A poll says Russia' Vladimir Putin will gain two thirds of the vote in the awaited presidential elections despite fierce opposition movement which accuses him of ruling through corruption and tightly controlled political system
Vladimir Putin will reclaim the Kremlin's top job by winning two thirds of the vote in a March presidential election but Russia's alpha-dog leader may face growing resentment against his rule, the last major poll before the vote showed on Friday.
Prime Minister Putin's aides hope a big win in the March 4 presidential election will take the sting out of an urban protest movement which casts him as an authoritarian leader who rules through a corrupt and tightly controlled political system.
Putin will easily avoid a humiliating second round run-off but on the eve of six more years in the Kremlin, Russia's 59-year old leader faces a crisis of confidence in his rule, Russia's biggest independent pollster said.
Putin will win 63-66 per cent of the vote, far ahead of his closest rival, Communist leader Gennady Zyuganov, who will win 15 per cent of the vote, said Lev Gudkov, the director of the Levada Center pollster.
"We shall have a weak authoritarian national leader," Gudkov told reporters. "Even Putin's victory in the first round will not change the situation."
After the disputed 4 December parliamentary election, Putin was clearly taken aback by the scale of the protests, initially dismissing opponents as the pawns of the West and even branding them chattering monkeys.
But as the seriousness of the challenge became evident, Putin swiftly changed tack, demoting the Kremlin's domestic political chief, berating minions in public for high prices and mobilizing thousands of supporters for pro-Putin rallies.
The Levada poll showed 80 per cent of Russians believed the former KGB spy would win his dream of returning to the Kremlin while 57 per cent still viewed him as "national leader," the title of choice for Putin among supporters.
Victory in the election will give Putin, cast as Russia's "alpha-dog" leader by US diplomats in confidential reports to Washington, a six-year term in the Kremlin.
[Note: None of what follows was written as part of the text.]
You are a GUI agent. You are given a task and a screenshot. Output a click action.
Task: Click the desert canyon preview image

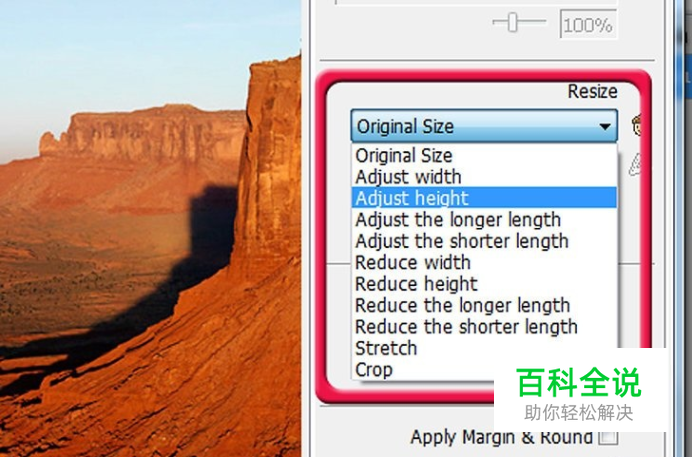[x=150, y=228]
He could then run again for another term from 2018 to 2024, a quarter of a century since he was selected as the Kremlin's candidate to succeed an ailing Boris Yeltsin in late 1999. He would turn 72 on 7 October , 2024.
PUTIN 2012-18
But the Levada poll also reflected a mood change against Putin, showing a significant minority of Russians are unhappy with the political system crafted by Putin in the 12 years since he rose to power.
"We are seeing a growing crisis of confidence in the authorities which halted during the election campaign, it sort of froze," Gudkov told reporters, adding that Putin's popularity would fall after his inauguration as president in May.
He said that Putin's popularity could be hit hard if people felt that many of the election promises - including spending pledges of as much as 5 percent of Russia's $2.1 trillion 2012 gross domestic product - were not implemented.
"The most likely scenario is an undulating growth and then slump of the protest mood and a growth in social tensions," said Gudkov.
More than one third of Russians supported street protests against vote stuffing though only 13 per cent were willing to take part in such rallies. Just under one fifth said they supported the slogans "Russiawithout Putin" or "Putin should go."
The protest leaders, a fragmented group of politicians, activists, journalists and bloggers, have called for a re-run of the 4 December parliamentary election which they say was rigged to hand victory to Putin's ruling party.
Levada, which has made a name for itself by publishing polls that contradict the Kremlin official view, is respected because its independence, though its last major poll before the 4 December parliamentary election was about four percentage points out.
It forecast Putin's United Russia party would win 53 per cent, though official results show Putin's ruling party won 49.3 per cent of the vote.
In the 2000 presidential election, Putin won 53 per cent of the vote and in 2004 he won 71 per cent of the vote, according to official results. His protege, Dmitry Medvedev, won 70 per cent of the vote in 2008 when Putin was barred from running by constitutional limits.